Zelensky strips Odessa mayor of citizenship and office, accused of holding a Russian passport

Ukrainian president appoints military administration to govern Black Sea city

Odessa Mayor Gennadiy Trukhanov in a file photo from 2024.
ARA
15/10/2025
2 min

BarcelonaUkrainian President Volodymyr Zelensky has announced the creation of a military administration to govern the city of Odessa, after revoking the Ukrainian citizenship of its mayor, Gennady Trukhanov, thus disqualifying him from holding the position. Zelensky signed a decree on Tuesday revoking Trukhanov's Ukrainian citizenship, arguing that he holds a Russian passport. And on Wednesday, the presidential website published the appointment of the current head of the Dnipropetrovsk region's military administration, Serhi Lisak, as head of the new administration created to govern Odessa.

The accusations against Trukhanov, who has governed the Black Sea port city for eleven years, are not new. In 2014 it was already published that he had dual Ukrainian and Russian citizenship, something that is prohibited by the Ukrainian Constitution, and in 2016 the issue resurfaced because it appeared in the Panama Papers as a Russian citizen. At that time, the war in Donbas had already been going on for two years after Russia illegally annexed the Crimean peninsula.

Trukhanov has spoken out against the Ukrainian de-Russification movement that began at that time and has accelerated since Russia's full-scale invasion, a stance that has made him a divisive figure.

On Tuesday, Zelensky announced via social media that, after meeting with the head of the Security Service of Ukraine (SBU), they had concluded that "some individuals have Russian passports" and that he had made "the corresponding decisions." Shortly after, the SBU confirmed that one of those affected by the measure was the mayor of Odessa, and in the same statement published a photo of Trukhanov's alleged Russian passport, issued in December 2015 and valid for a period of ten years.

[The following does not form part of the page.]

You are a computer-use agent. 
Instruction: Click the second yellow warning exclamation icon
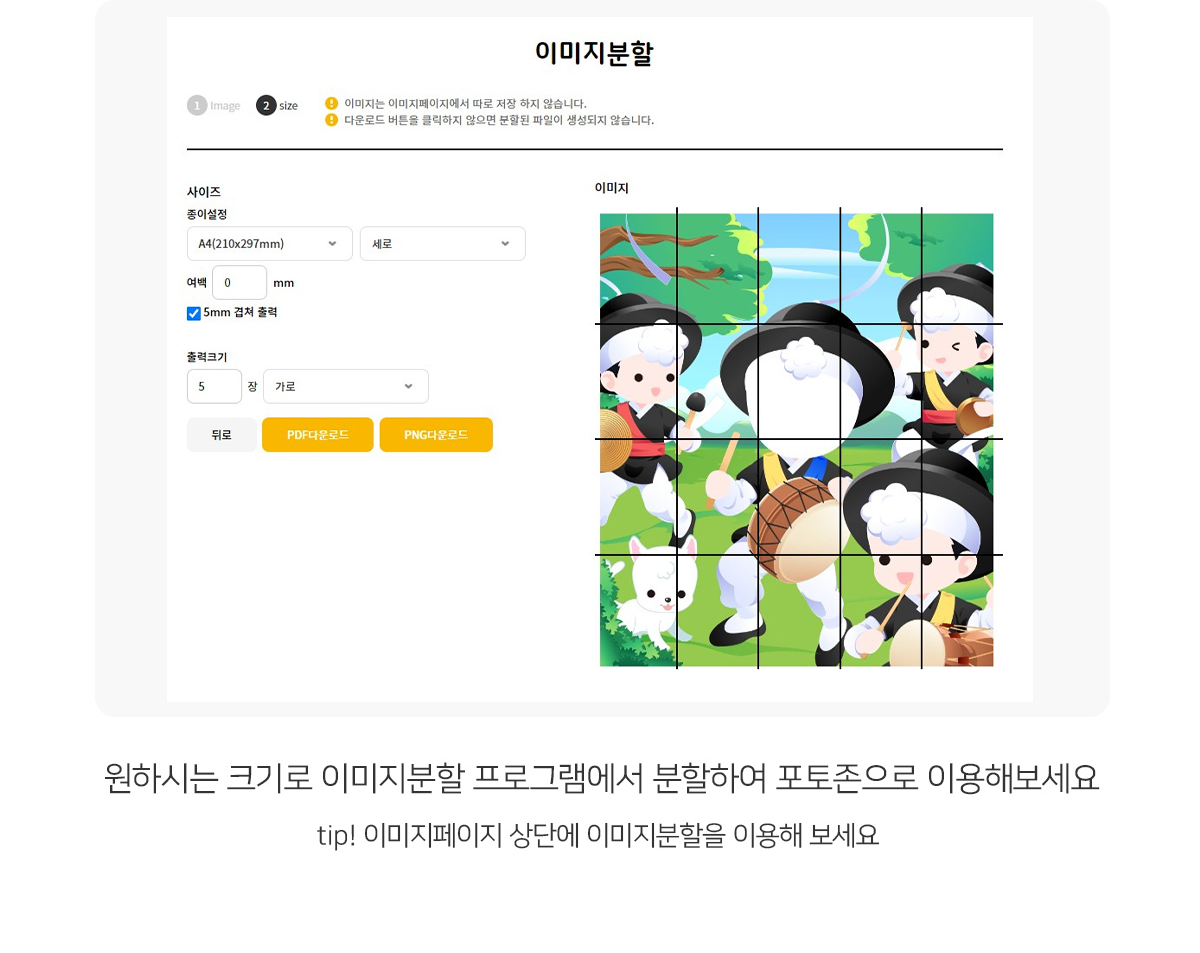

Trukhanov has denounced the published document as containing errors and a "clear forgery." He stated that he did not leave Ukraine in either 2015 or 2016 and announced that he will report the case to the Ukrainian courts and the European Court of Human Rights if necessary.

"Security issues"

In his address to the nation on Tuesday night, Zelensky justified his remarks by citing "security concerns" in the port city, which was able to prevent the entry of Russian troops at the start of the war. "Odessa deserves better protection and more support. This can be done within the framework of a military administration. There are too many security concerns in Odessa that have gone unanswered for too long," he said.

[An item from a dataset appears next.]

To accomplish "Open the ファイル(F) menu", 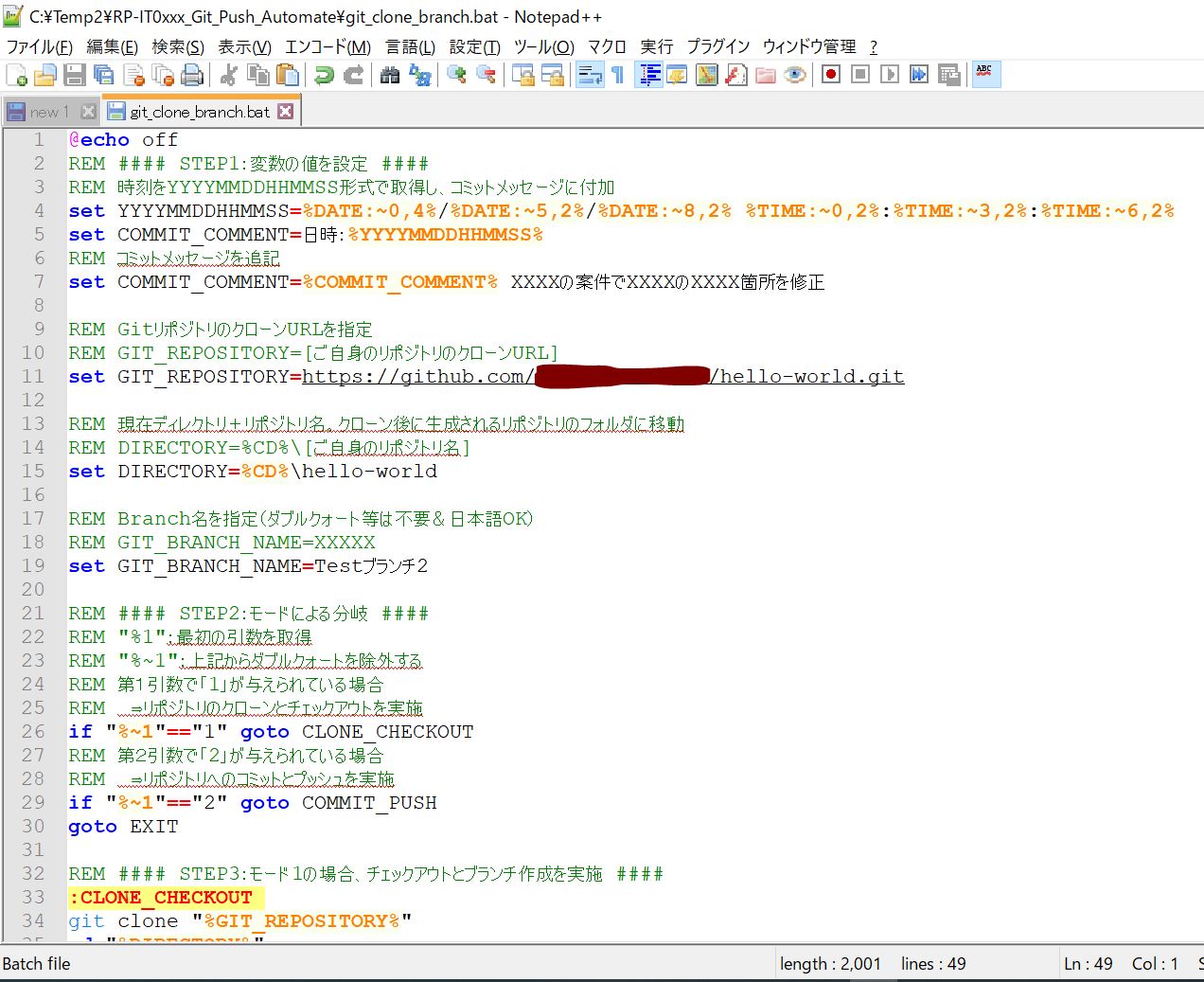I will [39, 46].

These comments follow accusations Zelensky made last week in which he singled out the city's "local leaders" for not having made sufficient efforts to protect its residents during flooding last month that left ten dead.

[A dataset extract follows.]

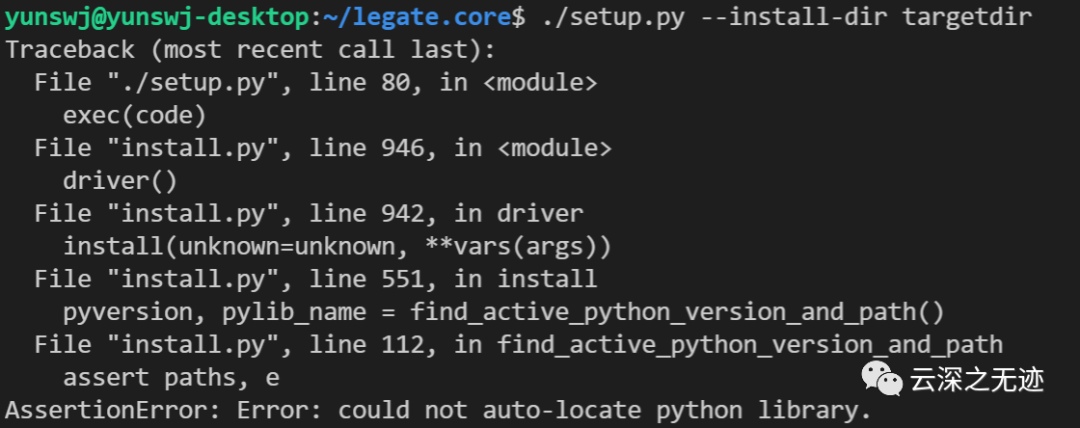Click the watermark text 云深之无迹

click(976, 379)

Some sectors, however, believe that this move by Zelensky is a response to his desire to eliminate potential rivals ahead of possible elections after the war ends. Odessa MP Oleksi Gontcharenko, from the main opposition party at the national level, denounced the measure as an attempt by the president to intimidate his political rivals, and suggested that Zelensky wants to control the huge source of revenue that the port of Odessa represents, the main source of power that his is not. The president personally selects the heads of the military administrations and, as such, will now have much more direct control over the city.